=== RECORDS TO USE ===
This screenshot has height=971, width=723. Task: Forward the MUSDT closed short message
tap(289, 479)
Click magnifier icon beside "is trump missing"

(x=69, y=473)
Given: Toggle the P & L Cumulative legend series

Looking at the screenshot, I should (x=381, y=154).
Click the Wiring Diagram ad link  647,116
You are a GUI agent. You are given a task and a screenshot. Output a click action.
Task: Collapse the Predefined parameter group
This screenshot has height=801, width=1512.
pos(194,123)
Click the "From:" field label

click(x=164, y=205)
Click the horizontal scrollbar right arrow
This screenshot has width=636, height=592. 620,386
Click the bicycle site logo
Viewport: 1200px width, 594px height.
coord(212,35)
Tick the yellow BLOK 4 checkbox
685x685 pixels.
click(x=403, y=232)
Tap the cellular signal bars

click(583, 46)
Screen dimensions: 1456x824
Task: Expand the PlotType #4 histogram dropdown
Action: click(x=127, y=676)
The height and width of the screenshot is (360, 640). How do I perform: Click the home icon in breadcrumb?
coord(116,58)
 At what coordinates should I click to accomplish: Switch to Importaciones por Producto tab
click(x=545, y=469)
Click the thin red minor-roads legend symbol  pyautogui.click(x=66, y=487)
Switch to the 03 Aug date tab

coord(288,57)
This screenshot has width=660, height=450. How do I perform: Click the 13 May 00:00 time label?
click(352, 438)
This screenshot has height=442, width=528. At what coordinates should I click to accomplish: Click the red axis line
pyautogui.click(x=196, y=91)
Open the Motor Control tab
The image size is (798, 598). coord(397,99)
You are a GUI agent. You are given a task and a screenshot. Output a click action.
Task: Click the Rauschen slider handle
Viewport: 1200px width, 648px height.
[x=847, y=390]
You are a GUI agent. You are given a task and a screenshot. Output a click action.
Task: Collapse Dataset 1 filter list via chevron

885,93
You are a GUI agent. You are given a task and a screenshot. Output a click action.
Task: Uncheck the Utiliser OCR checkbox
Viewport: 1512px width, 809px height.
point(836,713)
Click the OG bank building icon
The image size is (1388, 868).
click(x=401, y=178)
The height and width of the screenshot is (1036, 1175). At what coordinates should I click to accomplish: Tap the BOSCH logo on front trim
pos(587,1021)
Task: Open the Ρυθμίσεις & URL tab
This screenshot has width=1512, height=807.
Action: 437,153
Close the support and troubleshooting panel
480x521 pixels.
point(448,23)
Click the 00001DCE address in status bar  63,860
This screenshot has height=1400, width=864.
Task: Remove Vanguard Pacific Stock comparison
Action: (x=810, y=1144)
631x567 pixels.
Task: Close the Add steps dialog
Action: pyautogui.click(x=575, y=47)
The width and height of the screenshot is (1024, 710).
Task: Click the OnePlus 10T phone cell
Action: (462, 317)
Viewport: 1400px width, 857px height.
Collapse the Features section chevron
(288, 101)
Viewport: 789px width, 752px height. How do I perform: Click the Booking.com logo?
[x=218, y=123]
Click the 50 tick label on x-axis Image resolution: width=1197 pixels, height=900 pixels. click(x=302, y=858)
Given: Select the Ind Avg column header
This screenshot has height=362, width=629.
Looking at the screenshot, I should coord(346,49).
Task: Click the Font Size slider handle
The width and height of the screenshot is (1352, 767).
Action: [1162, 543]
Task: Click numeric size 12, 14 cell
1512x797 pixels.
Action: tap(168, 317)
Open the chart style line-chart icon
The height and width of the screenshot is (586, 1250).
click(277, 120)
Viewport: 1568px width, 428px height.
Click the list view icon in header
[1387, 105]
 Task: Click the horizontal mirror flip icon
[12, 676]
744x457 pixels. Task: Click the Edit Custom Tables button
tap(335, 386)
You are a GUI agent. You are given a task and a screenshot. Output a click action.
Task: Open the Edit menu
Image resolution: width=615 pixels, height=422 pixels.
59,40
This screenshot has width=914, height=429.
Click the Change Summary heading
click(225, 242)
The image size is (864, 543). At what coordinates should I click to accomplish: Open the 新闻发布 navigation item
===
# WHAT IS EXPECTED
The task requires an exact transcription of all the data.

# RESULT
This screenshot has height=971, width=723. Task: Forward the MUSDT closed short message
tap(289, 479)
Click magnifier icon beside "is trump missing"

(x=69, y=473)
Given: Toggle the P & L Cumulative legend series

Looking at the screenshot, I should (x=381, y=154).
Click the Wiring Diagram ad link  647,116
You are a GUI agent. You are given a task and a screenshot. Output a click action.
Task: Collapse the Predefined parameter group
This screenshot has height=801, width=1512.
pos(194,123)
Click the "From:" field label

click(x=164, y=205)
Click the horizontal scrollbar right arrow
This screenshot has width=636, height=592. 620,386
Click the bicycle site logo
Viewport: 1200px width, 594px height.
coord(212,35)
Tick the yellow BLOK 4 checkbox
685x685 pixels.
click(x=403, y=232)
Tap the cellular signal bars

click(583, 46)
Screen dimensions: 1456x824
Task: Expand the PlotType #4 histogram dropdown
Action: click(x=127, y=676)
The height and width of the screenshot is (360, 640). How do I perform: Click the home icon in breadcrumb?
coord(116,58)
 At what coordinates should I click to accomplish: Switch to Importaciones por Producto tab
click(x=545, y=469)
Click the thin red minor-roads legend symbol  pyautogui.click(x=66, y=487)
Switch to the 03 Aug date tab

coord(288,57)
This screenshot has width=660, height=450. How do I perform: Click the 13 May 00:00 time label?
click(352, 438)
This screenshot has height=442, width=528. At what coordinates should I click to accomplish: Click the red axis line
pyautogui.click(x=196, y=91)
Open the Motor Control tab
The image size is (798, 598). coord(397,99)
You are a GUI agent. You are given a task and a screenshot. Output a click action.
Task: Click the Rauschen slider handle
Viewport: 1200px width, 648px height.
[x=847, y=390]
You are a GUI agent. You are given a task and a screenshot. Output a click action.
Task: Collapse Dataset 1 filter list via chevron

885,93
You are a GUI agent. You are given a task and a screenshot. Output a click action.
Task: Uncheck the Utiliser OCR checkbox
Viewport: 1512px width, 809px height.
point(836,713)
Click the OG bank building icon
The image size is (1388, 868).
click(x=401, y=178)
The height and width of the screenshot is (1036, 1175). At what coordinates should I click to accomplish: Tap the BOSCH logo on front trim
pos(587,1021)
Task: Open the Ρυθμίσεις & URL tab
This screenshot has width=1512, height=807.
Action: 437,153
Close the support and troubleshooting panel
480x521 pixels.
point(448,23)
Click the 00001DCE address in status bar  63,860
This screenshot has height=1400, width=864.
Task: Remove Vanguard Pacific Stock comparison
Action: (x=810, y=1144)
631x567 pixels.
Task: Close the Add steps dialog
Action: pyautogui.click(x=575, y=47)
The width and height of the screenshot is (1024, 710).
Task: Click the OnePlus 10T phone cell
Action: (462, 317)
Viewport: 1400px width, 857px height.
Collapse the Features section chevron
(288, 101)
Viewport: 789px width, 752px height. How do I perform: Click the Booking.com logo?
[x=218, y=123]
Click the 50 tick label on x-axis Image resolution: width=1197 pixels, height=900 pixels. click(x=302, y=858)
Given: Select the Ind Avg column header
This screenshot has height=362, width=629.
Looking at the screenshot, I should coord(346,49).
Task: Click the Font Size slider handle
The width and height of the screenshot is (1352, 767).
Action: [1162, 543]
Task: Click numeric size 12, 14 cell
1512x797 pixels.
Action: tap(168, 317)
Open the chart style line-chart icon
The height and width of the screenshot is (586, 1250).
click(277, 120)
Viewport: 1568px width, 428px height.
Click the list view icon in header
[1387, 105]
 Task: Click the horizontal mirror flip icon
[12, 676]
744x457 pixels. Task: Click the Edit Custom Tables button
tap(335, 386)
You are a GUI agent. You are given a task and a screenshot. Output a click action.
Task: Open the Edit menu
Image resolution: width=615 pixels, height=422 pixels.
59,40
This screenshot has width=914, height=429.
Click the Change Summary heading
click(225, 242)
The image size is (864, 543). At what coordinates should I click to accomplish: Open the 新闻发布 navigation item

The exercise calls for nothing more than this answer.